7 Days 7 Books - Book 3 - Love in the Time of Cholera

Reading books is an intensely personal exercise. One of the reason why many don’t like it. When you read the book the world outside stops and you are immersed in the world the book creates. A good book actually obliterates the line which separate the real world and the world it creates.

I don’t remember how I started on the Latin American literature. By habit, I read a book and find all the books I can around it’s central theme or author, and read more books around it. This has worked well in terms of exploring what I like in an much easier way. And there was a period where I took stock of the writers in all major languages in the world and came up with a list of authors to read. However, this list does not have Marquez at that time.

And the first book I read is 'One hundred years of solitude' and the world it introduced was just spectacular. The use the city of Macando as a character in the story was something I was mesmerized with. There was nothing like that I've read earlier. And my love affair with Gabriel Garcia Marquez started.

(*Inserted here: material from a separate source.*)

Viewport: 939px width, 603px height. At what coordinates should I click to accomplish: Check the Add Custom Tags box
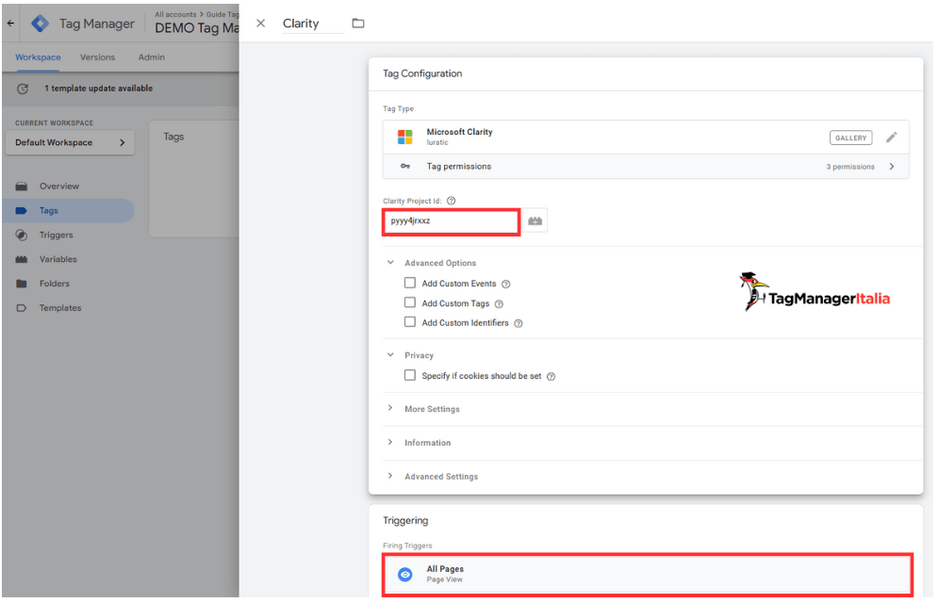[409, 302]
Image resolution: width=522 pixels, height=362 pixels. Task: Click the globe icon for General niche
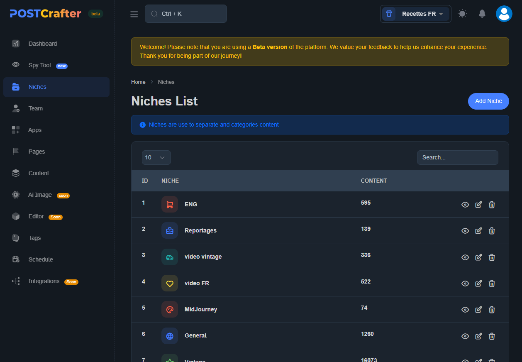[170, 336]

So it was that I ended up reading 'Love in the Time of Cholera'. It was such an unusual book. Just as the city becomes a character, here it is Love and Time which becomes a character of such intricacy and neatness. The love story starts - or continues - when the protagonists are actually in a very old age and goes towards an end through a series of flashbacks into the story of their lives.

The seductive nature of the story lies in its treatment of Love and the narration which itself feels like walking in and out of multiple dreams. The absurdity of a pure love, Ariza hears about the death of Urbino when he was lying naked with a prostitute and rushes of to profess his love to Fermina while she is preparing for the funeral of Urbino, her husband. What is pure here? The physical love or the more complicated spiritual love? The whole absurdity of this first chapter sets the tone for the rest of the book. 

Reductio ad absurdum is what explains love. When reduced to the basic logicality of expression, Love feels like absurdity. And this is what the book brings out brilliantly. As a love story, it cannot be more absurder than that - Ariza waiting in the wings for wooing Fermina again, while she completes a full life with her husband. And Ariza is not chaste in his waiting either, though he professes innocence to Fermina all along, he goes through a series of women like there is no tomorrow and there is no guarantee that he will stop that behavior when Fermina accepts him.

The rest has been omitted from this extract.